Sunday, August 4, 2024

Do You Know Something I Don't Know?

 

The last few weeks have been rather rough. After promptly getting sick at home following a conference in Houston—where, in the aftermath of Hurricane Beryl, we had a downpour every day—I hardly had enough energy to drive myself into town to run errands. No matter; before my trip, I had unexpectedly spotted a black widow slithering under the driver seat of my car, and I was in no rush to commandeer the buggy thing until long after I had bug-bombed it. In the meantime, my daughter kindly chauffeured me to meetings and appointments while I recuperated.

Around here, with the arrival of August, school is back in session, and that isn't just the case for the kids. Our city's active seniors' lifelong learning organizations are hosting their own back-to-class sessions, and as their genealogy instructor, I was scheduled to attend one organization's social event at a local college on Friday. True, I had just spent a week enjoying rides in air conditioned comfort in my daughter's vehicle (while awaiting the demise of said black widow), but I was a bit taken back by my daughter's constant questioning, "Are you sure you don't want me to drive you to the meeting?" What I should have asked her was, "Do you know something I don't know?"

For some reason, my husband was also keenly aware of my meeting at the college. He walked into the lecture hall where our social gathering was being held just minutes after I received a surprise award for being volunteer of the year. I may catch on to things slowly, but at that point, it dawned on me I wasn't far off track in wondering why everyone was so particular about my meeting plans for the day.
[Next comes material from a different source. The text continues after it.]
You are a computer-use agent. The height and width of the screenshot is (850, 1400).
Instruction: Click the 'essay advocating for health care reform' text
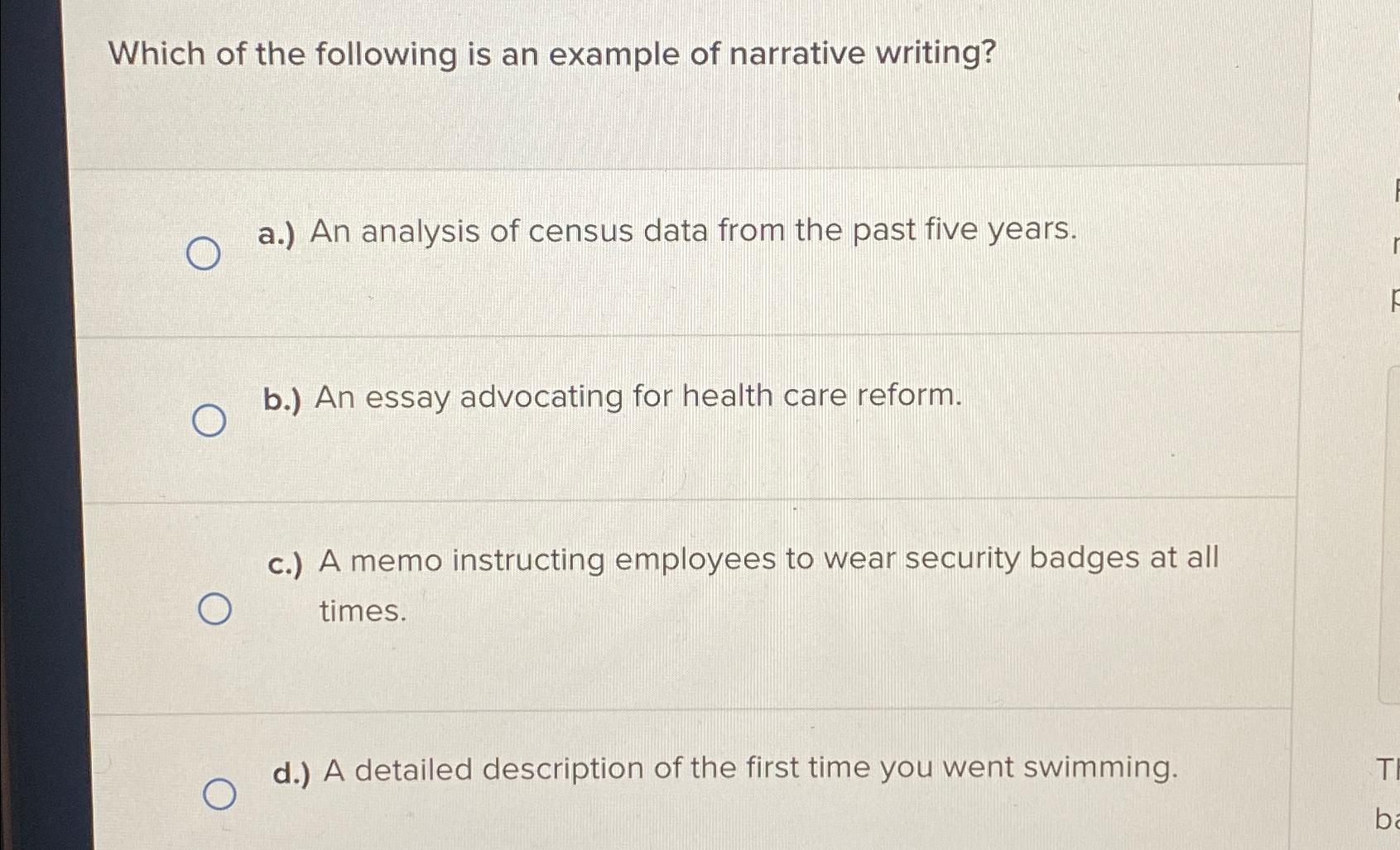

Now that I'm pulling up records for my biweekly count, it occurred to me that that question—"Do you know something I don't know?"—is a useful question for all of us while we puzzle over our family tree. As I continue exchanging research discoveries with a newly-found Flannery researcher, I send her a copy of a family keepsake and realize I may be the only one in possession of such documentation. I knew something she didn't know, but now that I've shared it, she knows, too.

Sometime in the past two weeks while adding 131 more names to my in-laws' 36,284-person family tree, I uploaded an obituary from Newspapers.com which happened to mention the possible name of someone else's birth mother. That someone spotted that posted obituary and reached out to ask if I had any more information. Unfortunately, the connection stretched beyond the third cousin level and thus was no one I knew personally—you know me: bushy trees for DNA testing—but if I had, it would have been an answer I could have shared which that adoptee didn't otherwise know.

Someone out there does know, of course, no matter what the question might be. In the aggregate, the information assembled on multiple genealogy sites provides a multitude of searching people with answers, but in the end, there are still several questions left unanswered. However, in boxes passed down to us from grandparents or maiden aunts or bachelor uncles, or tucked in attics or even written on the backs of furniture or—yes! incredibly!—plastered within the walls of our homes may be the answers we thought we'd never find.

Or, to put it more specifically, someone else might be unearthing the answer to our questions...except that they don't yet realize that they know something we don't know. The challenge is how to connect the answers with the seekers.